WHAT YOU SHOULD DO
Duplicate each of these entries line for line, with no changes.

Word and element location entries
════════
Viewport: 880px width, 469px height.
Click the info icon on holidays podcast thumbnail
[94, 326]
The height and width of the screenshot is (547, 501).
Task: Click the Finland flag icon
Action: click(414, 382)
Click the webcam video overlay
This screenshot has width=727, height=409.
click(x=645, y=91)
════════
COMPLETE OUTPUT
Viewport: 880px width, 469px height.
Click the info icon on holidays podcast thumbnail
[94, 326]
The height and width of the screenshot is (547, 501).
Task: Click the Finland flag icon
Action: click(414, 382)
Click the webcam video overlay
This screenshot has width=727, height=409.
click(x=645, y=91)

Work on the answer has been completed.